The relationship you have with your doctor drives the quality of your treatment, and a good relationship – one where you and your doctor exchange information freely and work collaboratively to make the best decisions about your health – is the cornerstone of optimal care. So prepare in advance of your appointment. Come armed with questions, in writing, and politely request that your physician take a few minutes to respond to them. If the doctor answers, “my assistant or nurse will address these issues,” hold your ground and simply say “you’re the expert, I’d much rather hear it from you.”

Understandably, it can be difficult to deal with impatient physicians. Remember though, you are the customer! So don’t leave the office without having your questions answered and understanding everything the doctor has told you. Also, don’t withhold information. Doctors aren’t mind readers, so if you’re not sharing information because you believe it is too sensitive or irrelevant to your visit, please reconsider. What you’re withholding just might be a key piece to the puzzle of finding out what’s wrong and how to treat you.

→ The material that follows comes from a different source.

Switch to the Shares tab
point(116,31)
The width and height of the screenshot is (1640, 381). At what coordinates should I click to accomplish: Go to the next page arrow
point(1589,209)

Building a trusting, positive and rewarding partnership with your doctor takes time, particularly if your visits are infrequent. Trust your instincts as to whether or not the relationship is a good fit for you, and if not, acknowledge that you probably need to hand over you care to someone else.

Have you had any communication difficulties with your physician? How did you handle the situation?

Direct-to-Consumer Advertising for Prescription Drugs

March 15, 2009

 Those ubiquitous television advertisements for prescription drugs probably won’t disappear anytime soon, but the pharmaceutical industry has reeled in commercial spending and is expected to announce restrictions on its ads. A number of trends are responsible for the changes to the industry’s advertising strategy. Congress has ramped up its scrutiny of drug advertisements. Fewer new medications have been approved by the FDA in recent years, and previous best sellers have lost the benefits of patent protection.

Prior to 2007, consumer-focused drug advertising had generally been on the increase after the FDA relaxed restrictions on television ads in the late 1990s, and reached a peak of $5.4 billion in 2006, according to TNS Media Intelligence, a New York provider of ad data. The ads have introduced TV viewers to such images as the radiant lunamoth promoting Sepracor Inc.’s sleep drug Lunesta, and the benefits of Eli Lilly’s antidepressant Cymbalta because “depression hurts.”

Drug makers count on ads to increase the number of diagnoses of the various syndromes targeted by their medications. And there are studies demonstrating that people who view drug commercials are more likely to ask their doctors for prescriptions. Supporters of drug advertising say the ads increase awareness of disorders and possible treatment outcomes, and can help sidestep medication underuse. Detractors say the ads are misleading and often promise more than they actually deliver.

Where do you come down on the whole direct-to-consumer advertising issue?  Are you a supporter or a detractor?

Welcome

March 15, 2009

Welcome clinicians, colleagues, friends and caregivers to our blogposts.  We hope these commentaries will bring fresh perspectives, valuable insights and solutions to your mental health medication issues.

Our desire is that you find something of interest in each of these posts, and that you will look forward to receiving them on a weekly basis.  We would love to hear your comments, suggestions or requests for future content.